* **Your assignment**: Verbatim, and with nothing else, reproduce the data below from its first line through the line containing "Task: Select Standard".

(Collection entries)
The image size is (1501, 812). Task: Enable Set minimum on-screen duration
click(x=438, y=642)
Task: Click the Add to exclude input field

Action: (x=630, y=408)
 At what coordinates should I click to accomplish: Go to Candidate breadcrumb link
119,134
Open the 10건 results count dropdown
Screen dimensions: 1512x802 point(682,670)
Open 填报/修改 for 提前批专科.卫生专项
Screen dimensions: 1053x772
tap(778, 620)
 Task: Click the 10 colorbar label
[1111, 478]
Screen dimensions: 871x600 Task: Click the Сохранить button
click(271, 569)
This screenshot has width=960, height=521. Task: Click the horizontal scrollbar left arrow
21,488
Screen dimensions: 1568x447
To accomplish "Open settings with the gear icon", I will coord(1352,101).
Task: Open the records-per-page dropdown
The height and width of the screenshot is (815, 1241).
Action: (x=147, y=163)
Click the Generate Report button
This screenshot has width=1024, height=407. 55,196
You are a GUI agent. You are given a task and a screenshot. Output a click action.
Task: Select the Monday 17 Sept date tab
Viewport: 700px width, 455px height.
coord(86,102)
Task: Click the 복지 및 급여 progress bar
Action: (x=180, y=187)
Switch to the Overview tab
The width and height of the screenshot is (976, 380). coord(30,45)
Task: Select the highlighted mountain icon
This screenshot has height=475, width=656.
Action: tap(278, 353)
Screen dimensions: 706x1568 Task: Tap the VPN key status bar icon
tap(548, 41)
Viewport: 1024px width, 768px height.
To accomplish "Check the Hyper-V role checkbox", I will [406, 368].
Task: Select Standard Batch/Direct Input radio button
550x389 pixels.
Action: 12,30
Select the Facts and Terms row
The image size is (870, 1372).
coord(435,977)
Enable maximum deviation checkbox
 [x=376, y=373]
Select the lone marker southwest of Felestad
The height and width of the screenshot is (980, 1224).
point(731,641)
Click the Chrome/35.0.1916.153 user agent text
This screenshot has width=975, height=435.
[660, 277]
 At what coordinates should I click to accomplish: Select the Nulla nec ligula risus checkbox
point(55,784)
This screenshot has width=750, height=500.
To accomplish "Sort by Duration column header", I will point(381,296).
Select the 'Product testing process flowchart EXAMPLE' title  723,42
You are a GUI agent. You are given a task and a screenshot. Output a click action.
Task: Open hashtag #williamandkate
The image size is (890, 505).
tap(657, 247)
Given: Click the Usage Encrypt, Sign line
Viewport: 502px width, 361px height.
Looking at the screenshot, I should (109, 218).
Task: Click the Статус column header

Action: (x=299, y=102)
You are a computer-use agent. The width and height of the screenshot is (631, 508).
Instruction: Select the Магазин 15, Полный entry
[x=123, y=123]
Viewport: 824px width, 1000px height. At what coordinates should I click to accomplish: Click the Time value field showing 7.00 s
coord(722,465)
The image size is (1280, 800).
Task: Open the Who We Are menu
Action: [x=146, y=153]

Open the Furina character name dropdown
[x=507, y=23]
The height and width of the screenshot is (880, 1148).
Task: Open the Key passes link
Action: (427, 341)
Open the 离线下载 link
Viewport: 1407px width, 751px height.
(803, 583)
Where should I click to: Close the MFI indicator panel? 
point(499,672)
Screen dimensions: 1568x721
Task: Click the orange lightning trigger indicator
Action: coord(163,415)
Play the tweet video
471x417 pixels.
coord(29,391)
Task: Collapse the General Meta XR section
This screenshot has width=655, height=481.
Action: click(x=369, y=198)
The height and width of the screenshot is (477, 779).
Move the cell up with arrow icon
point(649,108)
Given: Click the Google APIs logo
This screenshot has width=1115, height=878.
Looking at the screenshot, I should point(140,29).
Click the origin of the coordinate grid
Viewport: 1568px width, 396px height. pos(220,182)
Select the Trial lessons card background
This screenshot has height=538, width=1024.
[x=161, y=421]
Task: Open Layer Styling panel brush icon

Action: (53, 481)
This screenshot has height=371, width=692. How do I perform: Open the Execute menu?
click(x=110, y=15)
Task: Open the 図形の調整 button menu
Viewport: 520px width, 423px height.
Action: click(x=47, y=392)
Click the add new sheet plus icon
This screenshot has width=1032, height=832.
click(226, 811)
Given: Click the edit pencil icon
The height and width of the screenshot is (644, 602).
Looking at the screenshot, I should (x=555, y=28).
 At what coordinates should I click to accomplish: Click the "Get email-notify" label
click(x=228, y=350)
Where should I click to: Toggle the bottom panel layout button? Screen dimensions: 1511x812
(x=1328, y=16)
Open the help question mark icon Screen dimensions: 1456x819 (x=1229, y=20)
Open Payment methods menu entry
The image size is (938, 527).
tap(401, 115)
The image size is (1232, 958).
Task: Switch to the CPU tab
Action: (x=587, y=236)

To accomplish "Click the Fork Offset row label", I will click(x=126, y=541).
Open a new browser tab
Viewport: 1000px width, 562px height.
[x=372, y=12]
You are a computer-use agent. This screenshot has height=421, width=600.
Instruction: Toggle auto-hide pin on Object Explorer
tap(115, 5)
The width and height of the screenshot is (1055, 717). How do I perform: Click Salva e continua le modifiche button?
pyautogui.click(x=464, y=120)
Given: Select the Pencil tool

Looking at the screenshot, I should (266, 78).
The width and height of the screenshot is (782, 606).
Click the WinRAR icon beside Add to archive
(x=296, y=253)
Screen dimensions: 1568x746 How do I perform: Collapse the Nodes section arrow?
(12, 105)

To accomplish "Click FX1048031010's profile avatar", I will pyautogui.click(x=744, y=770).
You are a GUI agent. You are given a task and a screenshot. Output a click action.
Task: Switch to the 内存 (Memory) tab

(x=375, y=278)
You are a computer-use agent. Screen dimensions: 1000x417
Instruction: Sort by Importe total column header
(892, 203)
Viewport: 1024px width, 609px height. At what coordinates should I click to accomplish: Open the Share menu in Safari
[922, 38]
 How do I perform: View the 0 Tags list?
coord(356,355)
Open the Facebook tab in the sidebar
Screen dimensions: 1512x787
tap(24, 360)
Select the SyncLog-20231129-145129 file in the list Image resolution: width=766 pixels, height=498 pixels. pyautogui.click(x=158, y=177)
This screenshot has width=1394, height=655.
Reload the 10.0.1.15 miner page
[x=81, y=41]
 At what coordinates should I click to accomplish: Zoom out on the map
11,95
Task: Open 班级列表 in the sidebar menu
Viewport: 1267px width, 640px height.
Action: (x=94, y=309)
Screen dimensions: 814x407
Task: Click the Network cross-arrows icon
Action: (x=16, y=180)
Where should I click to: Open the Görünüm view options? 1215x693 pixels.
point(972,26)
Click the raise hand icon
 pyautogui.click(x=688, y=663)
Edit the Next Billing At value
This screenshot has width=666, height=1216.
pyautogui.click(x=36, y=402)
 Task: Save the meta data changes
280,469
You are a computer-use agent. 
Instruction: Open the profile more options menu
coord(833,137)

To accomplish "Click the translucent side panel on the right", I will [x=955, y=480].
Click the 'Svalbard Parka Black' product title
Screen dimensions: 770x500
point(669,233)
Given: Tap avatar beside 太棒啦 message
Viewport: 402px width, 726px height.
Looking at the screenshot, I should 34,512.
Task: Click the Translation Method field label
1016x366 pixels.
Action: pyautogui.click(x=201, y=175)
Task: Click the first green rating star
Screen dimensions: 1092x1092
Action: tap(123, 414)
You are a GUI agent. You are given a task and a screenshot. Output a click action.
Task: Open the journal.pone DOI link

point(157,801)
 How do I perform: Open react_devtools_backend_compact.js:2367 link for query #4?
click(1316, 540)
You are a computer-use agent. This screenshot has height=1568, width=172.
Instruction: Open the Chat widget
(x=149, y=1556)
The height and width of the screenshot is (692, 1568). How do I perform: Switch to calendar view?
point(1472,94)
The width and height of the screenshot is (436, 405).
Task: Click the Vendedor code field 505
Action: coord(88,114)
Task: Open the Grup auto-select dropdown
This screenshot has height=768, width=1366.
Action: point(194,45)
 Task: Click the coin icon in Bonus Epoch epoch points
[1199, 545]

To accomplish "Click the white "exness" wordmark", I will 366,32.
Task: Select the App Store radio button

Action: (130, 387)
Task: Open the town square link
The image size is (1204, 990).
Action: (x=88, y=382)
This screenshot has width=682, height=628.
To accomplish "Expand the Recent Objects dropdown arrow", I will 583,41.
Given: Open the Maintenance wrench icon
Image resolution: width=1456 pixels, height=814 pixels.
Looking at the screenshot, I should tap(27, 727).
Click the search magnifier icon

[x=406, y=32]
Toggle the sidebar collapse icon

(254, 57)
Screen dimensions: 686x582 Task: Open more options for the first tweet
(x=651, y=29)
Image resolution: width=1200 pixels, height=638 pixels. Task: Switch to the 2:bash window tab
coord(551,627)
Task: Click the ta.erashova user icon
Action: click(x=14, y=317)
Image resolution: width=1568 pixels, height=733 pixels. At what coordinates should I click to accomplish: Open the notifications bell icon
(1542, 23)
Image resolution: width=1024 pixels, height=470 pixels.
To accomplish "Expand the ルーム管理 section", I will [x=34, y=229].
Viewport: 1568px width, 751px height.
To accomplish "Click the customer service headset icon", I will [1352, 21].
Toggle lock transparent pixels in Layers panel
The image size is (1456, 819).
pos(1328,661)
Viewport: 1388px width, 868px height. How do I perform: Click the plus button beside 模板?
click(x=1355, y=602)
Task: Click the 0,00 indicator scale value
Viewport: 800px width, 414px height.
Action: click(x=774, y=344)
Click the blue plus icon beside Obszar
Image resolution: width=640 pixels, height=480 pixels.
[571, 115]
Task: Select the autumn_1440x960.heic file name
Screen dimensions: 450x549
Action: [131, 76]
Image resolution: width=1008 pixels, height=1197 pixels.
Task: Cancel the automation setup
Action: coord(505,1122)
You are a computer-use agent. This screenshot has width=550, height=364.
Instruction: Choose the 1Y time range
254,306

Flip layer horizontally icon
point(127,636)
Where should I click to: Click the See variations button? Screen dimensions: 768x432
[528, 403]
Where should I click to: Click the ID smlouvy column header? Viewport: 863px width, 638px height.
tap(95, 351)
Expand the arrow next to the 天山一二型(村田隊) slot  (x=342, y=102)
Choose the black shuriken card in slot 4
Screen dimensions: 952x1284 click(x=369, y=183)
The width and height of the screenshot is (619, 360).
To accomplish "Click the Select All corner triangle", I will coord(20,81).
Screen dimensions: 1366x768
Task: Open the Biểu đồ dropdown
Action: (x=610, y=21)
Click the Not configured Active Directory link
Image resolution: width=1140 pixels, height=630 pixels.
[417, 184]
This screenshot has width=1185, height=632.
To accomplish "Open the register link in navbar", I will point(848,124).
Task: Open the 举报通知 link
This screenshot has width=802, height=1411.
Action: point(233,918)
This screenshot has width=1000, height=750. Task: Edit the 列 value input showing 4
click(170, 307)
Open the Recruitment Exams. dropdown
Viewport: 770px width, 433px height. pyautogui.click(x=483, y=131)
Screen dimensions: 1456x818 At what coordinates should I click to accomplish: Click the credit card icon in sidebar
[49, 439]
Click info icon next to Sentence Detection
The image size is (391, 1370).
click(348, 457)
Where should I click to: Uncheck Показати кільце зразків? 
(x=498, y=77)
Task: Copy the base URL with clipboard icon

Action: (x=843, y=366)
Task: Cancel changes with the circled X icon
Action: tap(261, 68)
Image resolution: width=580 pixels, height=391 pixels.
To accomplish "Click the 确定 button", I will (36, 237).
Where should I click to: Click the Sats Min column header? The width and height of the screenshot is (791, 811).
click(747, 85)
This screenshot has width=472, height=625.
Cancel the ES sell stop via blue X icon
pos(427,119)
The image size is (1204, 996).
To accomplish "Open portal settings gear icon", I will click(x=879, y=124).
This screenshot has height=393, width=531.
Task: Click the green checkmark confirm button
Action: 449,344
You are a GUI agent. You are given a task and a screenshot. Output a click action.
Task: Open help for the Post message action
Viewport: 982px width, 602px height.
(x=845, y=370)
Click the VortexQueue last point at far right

* **Exercise response**:
The image size is (1501, 812). Task: Enable Set minimum on-screen duration
click(x=438, y=642)
Task: Click the Add to exclude input field

Action: (x=630, y=408)
 At what coordinates should I click to accomplish: Go to Candidate breadcrumb link
119,134
Open the 10건 results count dropdown
Screen dimensions: 1512x802 point(682,670)
Open 填报/修改 for 提前批专科.卫生专项
Screen dimensions: 1053x772
tap(778, 620)
 Task: Click the 10 colorbar label
[1111, 478]
Screen dimensions: 871x600 Task: Click the Сохранить button
click(271, 569)
This screenshot has width=960, height=521. Task: Click the horizontal scrollbar left arrow
21,488
Screen dimensions: 1568x447
To accomplish "Open settings with the gear icon", I will coord(1352,101).
Task: Open the records-per-page dropdown
The height and width of the screenshot is (815, 1241).
Action: (x=147, y=163)
Click the Generate Report button
This screenshot has width=1024, height=407. 55,196
You are a GUI agent. You are given a task and a screenshot. Output a click action.
Task: Select the Monday 17 Sept date tab
Viewport: 700px width, 455px height.
coord(86,102)
Task: Click the 복지 및 급여 progress bar
Action: (x=180, y=187)
Switch to the Overview tab
The width and height of the screenshot is (976, 380). coord(30,45)
Task: Select the highlighted mountain icon
This screenshot has height=475, width=656.
Action: tap(278, 353)
Screen dimensions: 706x1568 Task: Tap the VPN key status bar icon
tap(548, 41)
Viewport: 1024px width, 768px height.
To accomplish "Check the Hyper-V role checkbox", I will [406, 368].
Task: Select Standard Batch/Direct Input radio button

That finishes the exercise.